Videoconferencing over IP from PCs with webcams raises system issues, not connectivity ones, Hendricks says.

"When six or seven people are videoconferencing from a room, there's one link for them all, but with individuals doing it from their PC, there's a link for every person."

Telecom is providing the private network over which nine Otago high schools and The Correspondence School are providing a range of services including videoconferencing.

The cost to the consumer since Telecom began offering ISDN videoconferencing has decreased markedly, Hendricks says.

"Across almost all elements, costs are now at least half what they were and ISDN charges have seen an even greater decrease, to less than a third of what they were.

"In the old days, there were a lot more caveats when videoconferencing [vendors] tried to illustrate cost savings against travel but now it can easily be demonstrated in all cases."

Meeting online

TelstraClear spokesman Ralph Little says the newly merged telco's network is a major carrier of videoconferencing services, but apart from providing connectivity it doesn't offer videoconferencing in a major way.

"When we offer end-to-end solutions to customers, if videoconferencing is one of the desired features they want then we will work with partners to provide it."

Several smaller companies also provide videoconferencing services in New Zealand, including Asnet Technologies, the distributor of products from US equipment maker and service provider Polycom.

Asnet general manager Chris Stewart says 30% of Asnet's sales today are to organisations wishing to videoconference over IP. "Two years ago, the figure was 5%."
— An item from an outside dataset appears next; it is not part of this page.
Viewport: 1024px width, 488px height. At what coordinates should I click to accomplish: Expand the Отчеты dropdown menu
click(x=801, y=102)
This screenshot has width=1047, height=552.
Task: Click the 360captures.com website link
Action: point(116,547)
While many organisations are still using ISDN, he says, some are "evolving to using IP inside their WAN". He says the ongoing call costs of ISDN are behind the shift, with IP links allowing, say, 500kbit/s traffic and thus shared high quality video "at no additional cost".

Among the Polycom products which Asnet provides in New Zealand is MeetNow, which allows a party using ISDN to videoconference with a party using IP, via a gateway.

Sales in New Zealand have risen 5% to 10% since the September 11 terrorist attacks in New York, with "US-centric" companies -- such as New Zealand offices of US companies and New Zealand companies with offices in the US -- leading the way. He also says there's been a "general re-think" among New Zealand companies though not to the same extent as in the US.

Other providers of videoconferencing equipment and services in New Zealand include Sony and Cogent Communications, which supplies products from US equipment maker Tandberg.